Gisely, filha de Joana, se dedica a cuidar integralmente da mãe. Foto: Honório Moreira

Um lar para a beata

Em 1989, saíram do Anjo da Guarda e foram para uma casa na Vila Palmeira. Em 1990, foram para o lugar que estão até hoje. Uma casa de um cômodo apenas onde vivem as duas.
Gisely conta que em casa dona Joana era outra pessoa. “Era como se fosse o trabalho dela. Quando chegava em casa, tomava de conta da gente, sempre gostou de cozinhar, cuidava da casa…”, contou.
Mas as vidas delas eram cercadas pelas preocupações constantes com o irmão, que, segundo Gisely, está desaparecido. Dependente químico, era um problema para as duas porque ele causava confusão todas as vezes que estava drogado. Era violento. Com tanta preocupação, dona Joana teve o primeiro AVC, em 1998, e ficou com sequelas na perna.
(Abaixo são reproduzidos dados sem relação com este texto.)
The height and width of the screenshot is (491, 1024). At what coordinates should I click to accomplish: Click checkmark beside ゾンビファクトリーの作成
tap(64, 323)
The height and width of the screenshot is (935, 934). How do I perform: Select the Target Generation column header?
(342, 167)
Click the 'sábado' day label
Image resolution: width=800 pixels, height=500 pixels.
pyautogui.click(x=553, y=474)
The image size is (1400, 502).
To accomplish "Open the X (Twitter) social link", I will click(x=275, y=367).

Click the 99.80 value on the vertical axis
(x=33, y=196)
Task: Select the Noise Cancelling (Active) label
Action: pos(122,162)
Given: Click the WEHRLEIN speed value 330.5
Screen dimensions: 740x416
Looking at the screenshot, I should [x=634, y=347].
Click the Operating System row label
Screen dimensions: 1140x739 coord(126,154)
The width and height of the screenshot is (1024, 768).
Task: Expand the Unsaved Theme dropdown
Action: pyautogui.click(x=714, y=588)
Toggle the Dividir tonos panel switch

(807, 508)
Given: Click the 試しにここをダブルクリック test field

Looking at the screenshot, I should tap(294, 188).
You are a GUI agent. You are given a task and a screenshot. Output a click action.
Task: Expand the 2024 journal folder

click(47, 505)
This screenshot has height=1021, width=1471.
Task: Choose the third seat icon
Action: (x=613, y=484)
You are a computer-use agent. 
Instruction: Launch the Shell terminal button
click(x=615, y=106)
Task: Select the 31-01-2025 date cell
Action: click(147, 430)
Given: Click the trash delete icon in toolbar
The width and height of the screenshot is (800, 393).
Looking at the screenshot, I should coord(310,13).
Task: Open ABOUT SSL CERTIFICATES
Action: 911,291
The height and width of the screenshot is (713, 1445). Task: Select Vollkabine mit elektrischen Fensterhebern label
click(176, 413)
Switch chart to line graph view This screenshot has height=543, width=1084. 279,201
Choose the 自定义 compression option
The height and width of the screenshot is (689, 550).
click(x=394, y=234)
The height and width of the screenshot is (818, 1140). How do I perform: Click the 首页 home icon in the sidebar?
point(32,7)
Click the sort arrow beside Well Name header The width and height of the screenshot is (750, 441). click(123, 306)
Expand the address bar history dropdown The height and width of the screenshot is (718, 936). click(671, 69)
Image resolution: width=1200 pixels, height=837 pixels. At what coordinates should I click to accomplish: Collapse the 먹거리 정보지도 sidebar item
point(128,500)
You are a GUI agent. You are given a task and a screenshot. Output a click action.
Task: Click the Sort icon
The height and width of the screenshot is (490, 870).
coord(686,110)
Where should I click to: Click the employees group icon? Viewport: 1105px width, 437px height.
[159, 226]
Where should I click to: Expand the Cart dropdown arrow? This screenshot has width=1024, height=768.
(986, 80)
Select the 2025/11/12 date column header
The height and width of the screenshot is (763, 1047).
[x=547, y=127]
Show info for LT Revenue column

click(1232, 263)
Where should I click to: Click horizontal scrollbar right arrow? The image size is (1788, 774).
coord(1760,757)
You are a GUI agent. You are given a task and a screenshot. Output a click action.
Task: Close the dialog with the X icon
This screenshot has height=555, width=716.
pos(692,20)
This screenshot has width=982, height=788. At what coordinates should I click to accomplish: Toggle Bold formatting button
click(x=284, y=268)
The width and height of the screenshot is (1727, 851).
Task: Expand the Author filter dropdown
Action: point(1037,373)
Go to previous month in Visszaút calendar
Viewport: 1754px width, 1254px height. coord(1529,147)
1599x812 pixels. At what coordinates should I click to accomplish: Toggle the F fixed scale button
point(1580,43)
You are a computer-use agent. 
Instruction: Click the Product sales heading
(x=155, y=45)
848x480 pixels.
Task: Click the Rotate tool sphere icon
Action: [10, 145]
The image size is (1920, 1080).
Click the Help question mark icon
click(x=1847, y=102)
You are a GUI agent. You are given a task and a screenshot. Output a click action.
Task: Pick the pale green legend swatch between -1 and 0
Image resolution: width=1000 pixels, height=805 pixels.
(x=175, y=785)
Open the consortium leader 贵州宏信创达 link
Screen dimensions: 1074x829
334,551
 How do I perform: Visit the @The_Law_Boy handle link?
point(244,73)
Ainda assim ela continuava indo para a Igreja da Sé.
Com 23 anos, uns amigos o levaram para São Paulo, tentaram ajudar, mas, por causa da dependência em drogas, foi preso e voltou para São Luís. Entre sumiços e prisões do irmão, Gisely conta que desde 2006 elas não tem notícias dele. Com isso, dona Joana teve o segundo AVC, em outubro de 2009. Foi a última vez que ela foi à igreja da Sé, pois ficou com sequelas graves.

“Em resumo, eu soube que a mamãe tinha um carinho, um sentimento mais especial com o senhor Raimundo Coutinho. Ela tinha um amor platônico e transferiu muita coisa pra ele, ao mesmo tempo em que achava que meu pai ia voltar para a gente. Para ela, ele nunca morreu. Achava que ele vinha nos buscar para colocar a gente para estudar. Então, isso tudo mexeu com a cabeça dela. Ela nunca se conformou com a morte do meu pai. Daí vieram todos esses problemas”, contou Gisely.

Apelo

Com uma alimentação específica e necessitando de transporte, pois dona Joana não anda, ela quer ajuda governamental para cadastrar a mãe no projeto do governo estadual Travessia, porque ela precisa de deslocamento especial. “Eu não sei como fazer isso, eles exigem umas documentações e a gente precisa dessa ajuda. E também tem a alimentação especial que ela precisa. Qualquer ajuda é bem-vinda”, pede Gisely.